|
>> Most humans will be born, live and die inventing absolutely nothing, even those with the opportunity and resources to do so. I don't think that's right at all. I like to visit museums. You really get hit in the face with the unending creativity of the human mind and the variety of all that human hands have crafted over thousands of years across hundreds of cultures. I would go as far as to say that the natural state of the human mind is to create new things all the time. And mathematics itself was not created (invented or discovered) by one person, but by many thousands. In any case, it doesn't matter if one instance of the class of human minds hasn't invented anything, in the same way that it doesn't matter if one car can't do 80mph. It's indisputable that we have the capacity for some novelty, and generality, in our thinking. Maybe not every member of the species will achieve the same things, but the fact is that the species, as a species, has the ability to come up with never-before seen things: art, maths, tech, bad poetry, you name it. >> Lecun may disagree but some others like Hinton, Ilya and Norvig don't. I'm with LeCun and Bengio. There's a fair amount of confusion about what a "model" is in that sense: a theory of the world. There's no reason why LLMs should have that. Maybe a transformer architecture could develop a model of the world- but it would have to be trained on, well, the world, first. Sutskever's bet is that a model can be learned from text generated by entities that already have a world model, i.e. us, but LeCun is right in pointing out that a lot of what we know about the world is never transmitted by text or language. I can see that in my work: I work with planning, right now, where the standard thing is to create a model in some mathematical logic notation, that is at once as powerful as human language and much more precise, and then let a planning agent make decisions according to that model. It's obvious that despite having rich and powerful notations available there is information about the world that we simply don't know how to encode. That information will not be found in text, either. Sutskever again seems to think that, that kind of information, can somehow be guessed from the text, but that seems like a very tall order, and Transformers don't look like the right architecture. You need something that can learn hidden (latent) variables. Transformers can't do that. |
It does matter, depending on what claim you're making. We've not reached the upper bound of transformer ability. Until we clearly do, then it very much does matter.

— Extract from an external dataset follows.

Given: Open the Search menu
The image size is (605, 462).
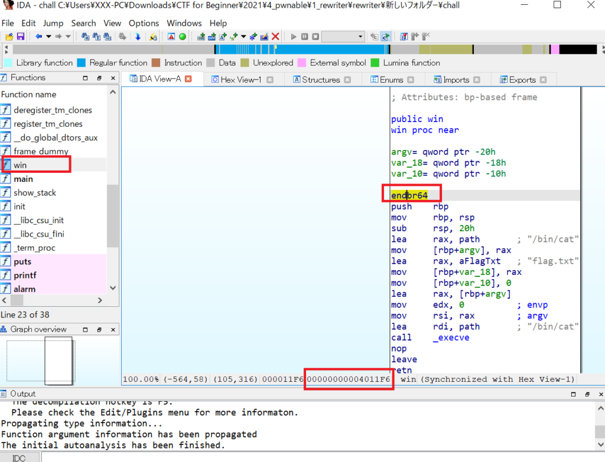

>I'm with LeCun and Bengio. There's a fair amount of confusion about what a "model" is in that sense: a theory of the world. There's no reason why LLMs should have that.

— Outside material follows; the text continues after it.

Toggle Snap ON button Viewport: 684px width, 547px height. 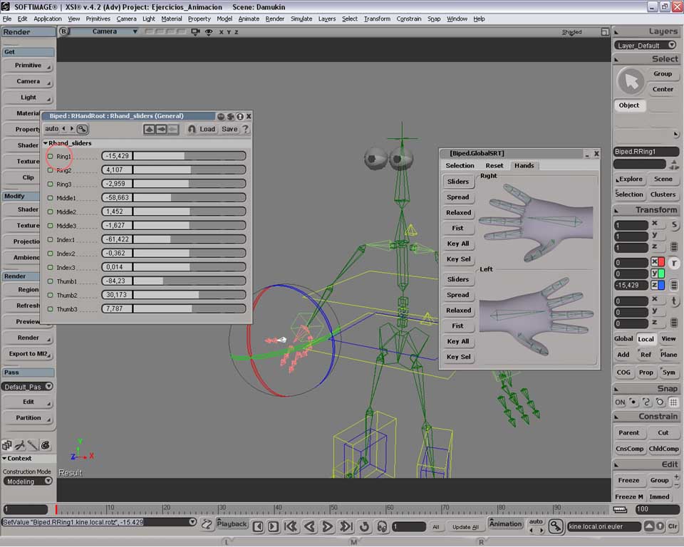[620, 402]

See this is my problem with Lecun's arguments. He usually starts with the premise that it's not possible and works his way from there. If you disagree with the premise then there's very little left. "Well it shouldn't be possible" is not a convincing argument, especially when we really have very little clue on the nature of intelligence.
>Sutskever's bet is that a model can be learned from text generated by entities that already have a world model, i.e. us, but LeCun is right in pointing out that a lot of what we know about the world is never transmitted by text or language.
A lot of the world is transmitted by things humans don't have access to. Wouldn't birds that can naturally sense electromagnetic waves to intuit direction say humans have no model of the world ? Would they be right ? Nobody is trained on the world. Everything that exists is trained on small slices of it. A lot of the world is transmitted by text and language. And if push comes to shove then text and language is not the only thing you can train a transformer on.
>Sutskever again seems to think that, that kind of information, can somehow be guessed from the text, but that seems like a very tall order,
I don't think this is as tall an order as you believe
>and Transformers don't look like the right architecture. You need something that can learn hidden (latent) variables. Transformers can't do that.
But they do this all the time.
Transformer trained on only protein sequences learns biological structure and function - https://www.pnas.org/doi/full/10.1073/pnas.2016239118
Toy example on binary addition (transformer trained on inputs and outputs of addition sequences) learn an algorithm for it - https://www.alignmentforum.org/posts/N6WM6hs7RQMKDhYjB/a-mec...
Unless i'm misunderstanding what you mean by hidden variables, it's very clear a transformer is regularly learning not just the sequences themselves but what might produce them.